Arnaud Carpooran met l’accent sur un tri à faire par rapport aux manuels en KM qui peuvent être étudiés. Se posera également la question de l’orthographe. Car avant la standardisation, les auteurs mauriciens ont écrit le kreol de plusieurs manières. Faudra-t-il respecter leur originalité, en partant par exemple des écrits de Charles Baissac, en passant par ceux de Dev Virahsawmy ou la graphie de Ledikasyon Pu Travayer, ou les standardiser ?
Le Dr Jimmy Harmon, directeur adjoint du Service diocésain de l’éducation catholique (SeDEC), suggère de les regrouper selon leur époque, comme c’est le cas pour la littérature anglaise et la littérature française. « Pourquoi ne pas garder les textes dans leurs versions originales comme les textes de Shakespeare, Chaucer, Keats ou Molière ? » se demande-t-il en faisant état d’un travail d’inventaire a priori.
Ce qui est sûr aussi, c’est qu’il y a nécessité de continuer à produire des textes qui pourront être utilisés. Et l’une des responsabilités de l’AKRM, justement, sera d’encourager la créativité. Au niveau de l’Université de Maurice, l’éventualité d’un BA in Creole Studies à part entière est à l’étude. Actuellement, il existe un BA French and Creole Studies, avec des contenus à 50% dans chaque langue.
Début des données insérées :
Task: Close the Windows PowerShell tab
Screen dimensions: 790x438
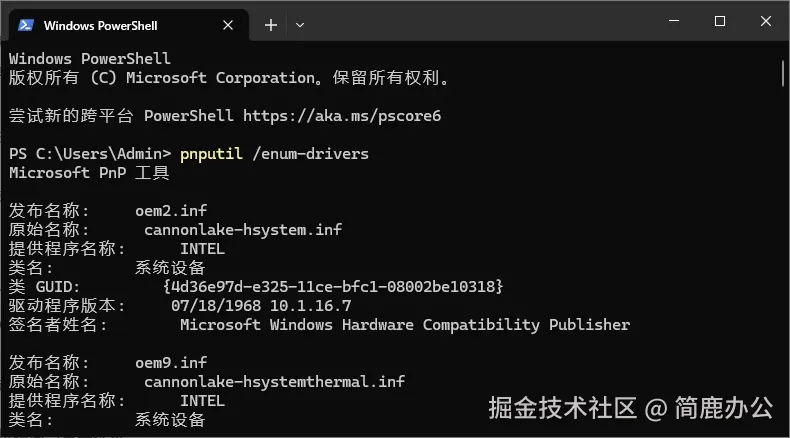Action: click(x=230, y=24)
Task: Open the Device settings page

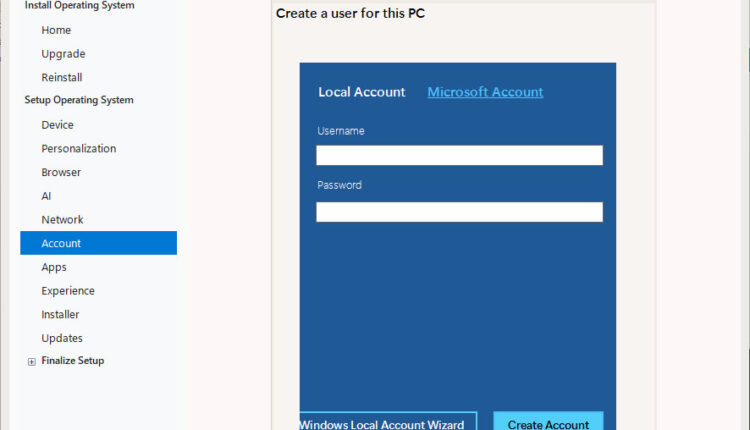Action: [x=57, y=125]
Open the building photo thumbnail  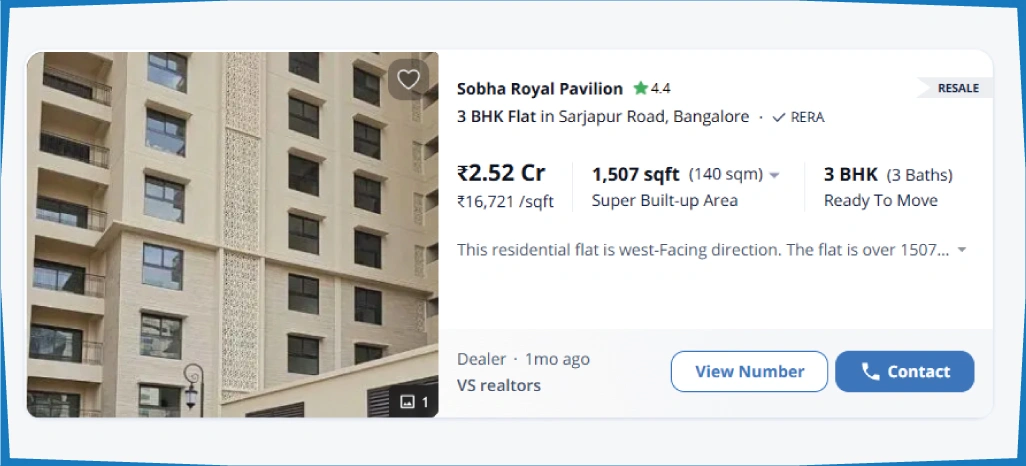(232, 234)
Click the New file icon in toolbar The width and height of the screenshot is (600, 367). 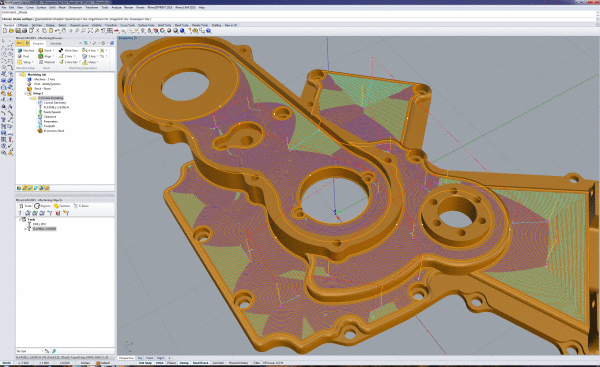(5, 31)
Le MIE continue à développer le programme d’études pour les différents niveaux. Actuellement, c’est le syllabus du NSC qui retient l’attention. Alors que les manuels de Grade 10 ont été bouclés, ce sont ceux de Grade 11 qui sont en préparation, a révélé la Dr Béatrice Antonio du département Kreol Repiblik Moris du MIE.
Parallèlement, le Dr Yannick Bosquet a annoncé la mise en place d’une structure au niveau de l’Université de Maurice, en collaboration avec le MIE et le Mauritius Examinations Syndicate (MES), pour l’examen du NSC l’année prochaine. L’Awarding Body pour cet examen ne sera autre que l’Universit’é de Maurice.
Mais au-delà de tous ces projets, c’est la question du KM comme médium d’enseignement qui demeure en suspens. Ainsi, Alain Ah-Vee de Ledikasyon Pu Travayer n’a pas manqué de faire ressortir que l’enseignement dans la langue maternelle de l’enfant est une libération. Cela a d’ailleurs été noté pour les adultes à travers les cours Lir Ekrir de LPT. L’importance de l’enseignement dans la langue maternelle est également reconnue par l’Unesco et fait partie des droits de l’enfant. Il indique que des recherches ont prouvé que l’enfant développe plus facilement le multilinguisme lorsqu’il apprend dans sa langue maternelle.
Mais pour cela, il faudra une Policy Decision, et ce sera sans doute le combat le plus dur à mener. Le Dr Jimmy Harmon a partagé l’expérience du Prevokbek, avec une pédagogie en kreol et anglais. Même les papiers d’examens étaient bilingues pour les matières autres que les langues. « Tous les questionnaires étaient en deux parties. Les concepts de base constituaient la première partie et étaient en kreol. La deuxième partie était en anglais et comportait les notions plus avancées », dit-il.
Le Dr Jimmy Harmon s’est demandé pourquoi ne pas utiliser ce modèle pour le questionnaire de NCE, particulièrement pour l’Extended Programme. « Pourquoi ne pas offrir le choix aux parents entre des Maths Papers in English ou des Maths Papers Bilingual – KM/English – comme perspective d’avenir ? » s’interroge-t-il.
Clôturant l’événement, le Pr Vassen Naeck a déclaré que la table ronde a été riche en termes d’idées et de propositions. La question du KM comme médium d’enseignement sera une bataille à mener, relève-t-il, tout en soulignant la nécessité de se mettre au travail pour préparer le Higher National School Certificate, et non pas attendre la veille des échéances.